● SET OF TASKS:
a – From the PyGim repository description, copy the passage from "Please use the" to "arXiv:2402.16731 [cs.AR], 2024." word for word.
b – Render this sentence from the PyGim repository description in Spanish: "GNN execution involves both compute-intensive and memory-intensive kernels."

* START TEXT PROVIDED *

This repository provides all the necessary files and instructions to reproduce the results of our SIGMETRICS '25 paper.
Christina Giannoula, Peiming Yang, Ivan Fernandez, Jiacheng Yang, Sankeerth Durvasula, Yu Xin Li, Mohammad Sadrosadati, Juan Gomez Luna, Onur Mutlu, Gennady Pekhimenko, "PyGim: An Efficient Graph Neural Network Library for Real Processing-In-Memory Architectures", SIGMETRICS'25. Paper PDF
PyGim is the first easy-to-use software framework to deploy Graph Neural Networks (GNNs) in real Processing-In-Memory (PIM) architectures. GNN execution involves both compute-intensive and memory-intensive kernels. PyGim integrates intelligent parallelization techniques for the memory-intensive kernels of GNNs tailored for real PIM systems, and provides an easy-to-use Python API for them. PyGim employs a cooperative GNN execution, in which the compute- and memory-intensive kernels are executed in processor-centric and memory-centric computing systems, respectively, to fully exploit the hardware capabilities. PyGim also integrates a lightweight autotuner that tunes the parallelization strategy of the memory-intensive kernel of GNNs based on the particular characteristics of the input graph, thus enabling high programming ease.
Please use the following citations to cite PyGim, if you find this repository useful:
Christina Giannoula, Peiming Yang, Ivan Fernandez, Jiacheng Yang, Sankeerth Durvasula, Yu Xin Li, Mohammad Sadrosadati, Juan Gomez Luna, Onur Mutlu, Gennady Pekhimenko, "PyGim: An Efficient Graph Neural Network Library for Real Processing-In-Memory Architectures", arXiv:2402.16731 [cs.AR], 2024.

* END TEXT PROVIDED *
* START RECORD SET *

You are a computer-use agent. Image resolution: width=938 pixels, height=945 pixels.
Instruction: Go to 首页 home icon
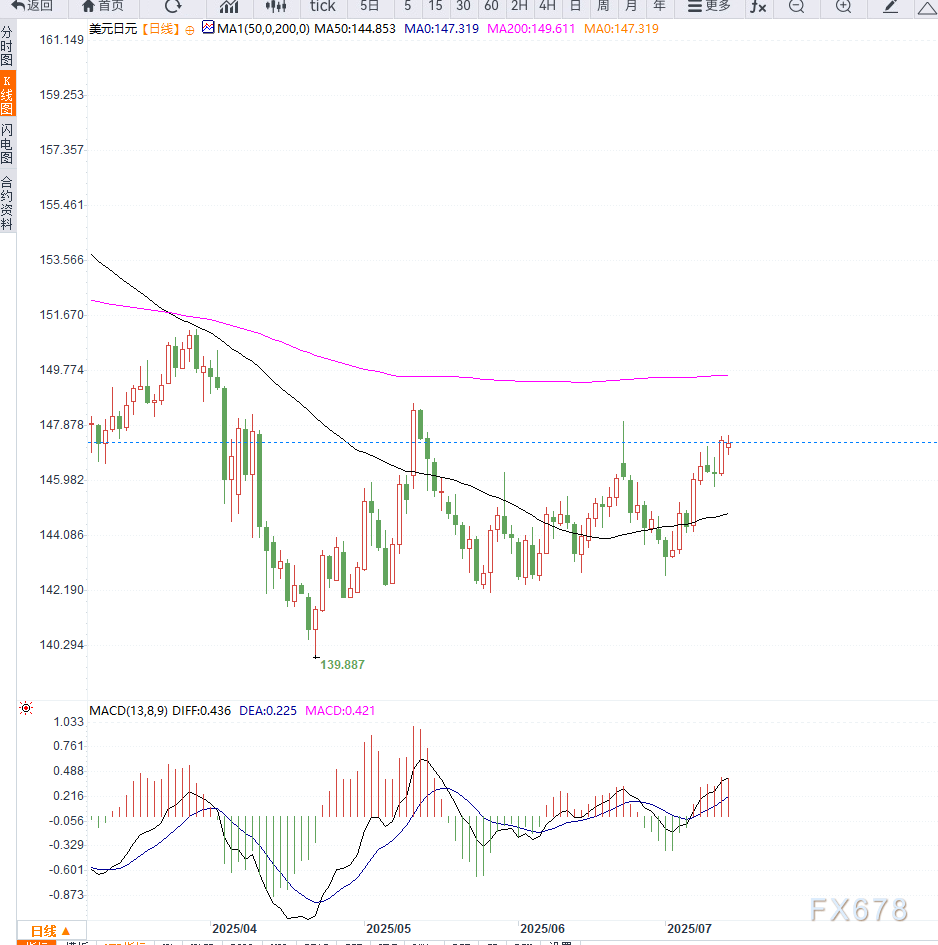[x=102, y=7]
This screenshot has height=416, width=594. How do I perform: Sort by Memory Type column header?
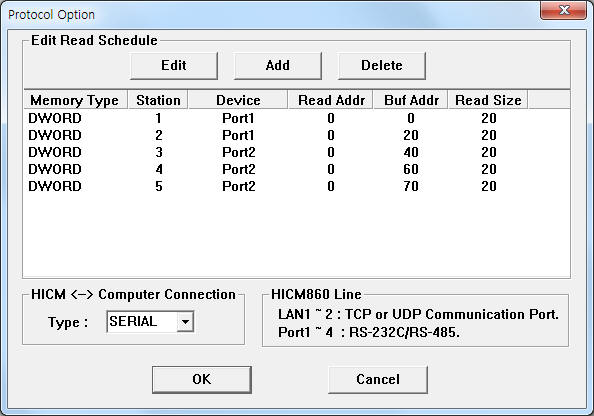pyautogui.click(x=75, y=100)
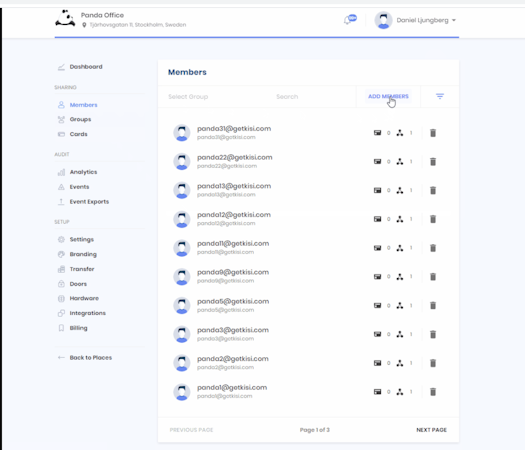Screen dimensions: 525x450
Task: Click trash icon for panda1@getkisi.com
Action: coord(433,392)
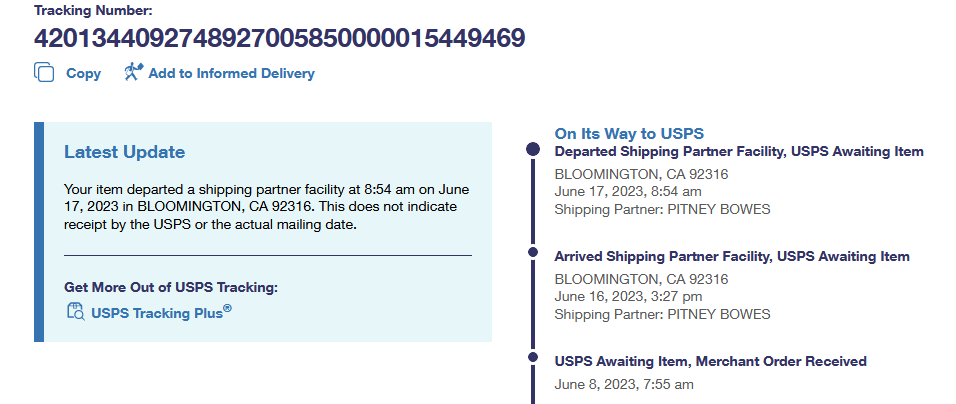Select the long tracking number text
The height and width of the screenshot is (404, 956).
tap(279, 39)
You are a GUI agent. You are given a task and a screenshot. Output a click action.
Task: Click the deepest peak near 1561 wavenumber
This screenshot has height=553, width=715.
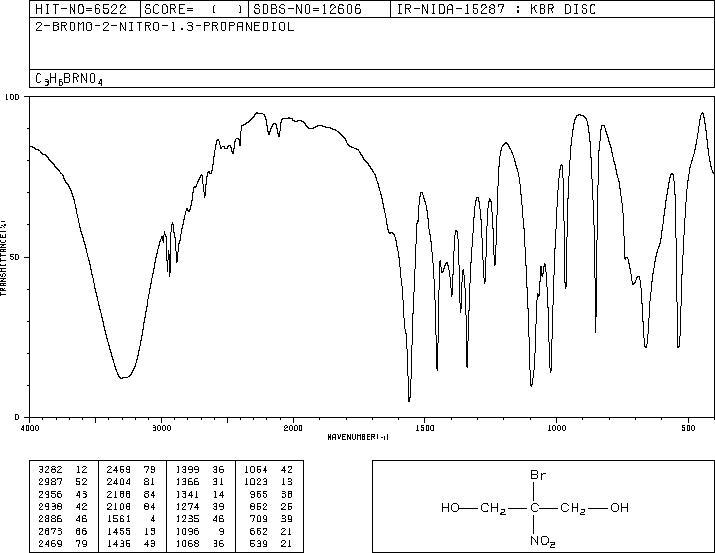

* END RECORD SET *

● EXERCISE RESPONSES:
a –
Please use the following citations to cite PyGim, if you find this repository useful:
Christina Giannoula, Peiming Yang, Ivan Fernandez, Jiacheng Yang, Sankeerth Durvasula, Yu Xin Li, Mohammad Sadrosadati, Juan Gomez Luna, Onur Mutlu, Gennady Pekhimenko, "PyGim: An Efficient Graph Neural Network Library for Real Processing-In-Memory Architectures", arXiv:2402.16731 [cs.AR], 2024.

b – La ejecución de las GNN implica tanto kernels intensivos en cómputo como kernels intensivos en memoria.